## [ACTIVITIES]
1. Translate this sentence from the comments on green roofs and energy into Spanish: "The cheapest form of energy is the nega-watt, as well as the fastest to deploy."
2. Print the part of the comments on green roofs and energy that runs from "The cheapest form" to "the nitroglycerine barrel.".
3. Write a continuation of the comments on green roofs, energy savings and a space mirror, starting after their last sentence.

## [SOURCE EXTRACT]
- - -

Ever heard of green roofs? Not only a properly designed roof cuts building consumption, but can also help in regulating water flows to the local sewers with several advantages for the whole grid.

The cheapest form of energy is the nega-watt, as well as the fastest to deploy. I generally look at the Rocky Mountain Institute for efficiency ideas, some of their projects are truly far-sighted.

Those announcements are great for news but they always give me the feeling they're just that.

Previously "Krohm"

sounds like a cover story to create a death-ray
Having a gigantic parabol mirror floating in space seems like a truly bombing idea. Reminds me of the guy smoking on the nitroglycerine barrel.

- - -

## [DATA BLOCK]
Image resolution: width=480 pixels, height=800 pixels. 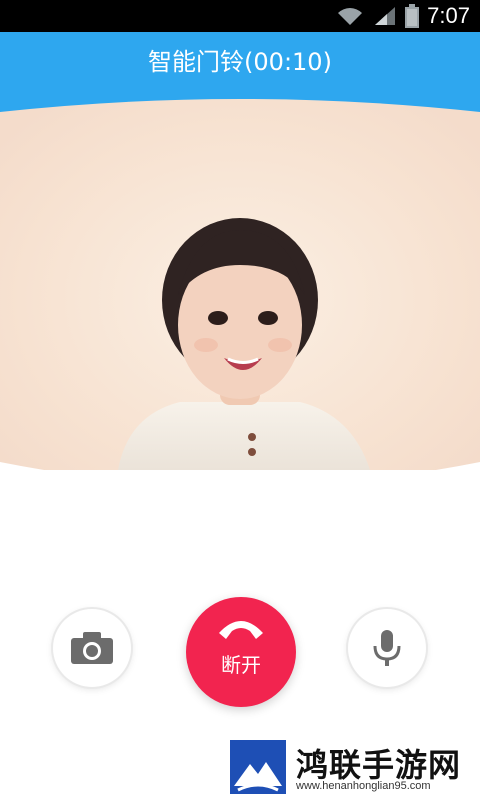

- - -

## [RESULTS BY TASK]
1. La forma de energía más barata es el negavatio, además de la más rápida de implementar.

2.
The cheapest form of energy is the nega-watt, as well as the fastest to deploy. I generally look at the Rocky Mountain Institute for efficiency ideas, some of their projects are truly far-sighted.

Those announcements are great for news but they always give me the feeling they're just that.

Previously "Krohm"

sounds like a cover story to create a death-ray
Having a gigantic parabol mirror floating in space seems like a truly bombing idea. Reminds me of the guy smoking on the nitroglycerine barrel.

3.
So what happens if one day that thingie is hit by some micro-asteroid, or if it has a malfunction of some kind which causes it to tilt by 1-2 degrees, even if only for a second before it can corrected its position. Probably even the vibrations of some otherwise insignificant impact may be very noticeable at such a distance. Just think of how much the little red dot shakes if you point your little hand laser at something half a kilometer away. Now imagine the distance 72,000 times greater, and a trillion times more energy behind it.
And imagine that there's half a second lag in the best case when you have to hit the "emergency off" button (assuming that a parabol mirror can be easily "switched off" at all).

Would be "fun" to watch the bundled microwaves (or laser beam, or whatever) cut a 5 meter deep trench through the next nearby city ("nearby" meaning any city within a hundred kilometers), except it's considerably less fun for the people happening to live in that particular city.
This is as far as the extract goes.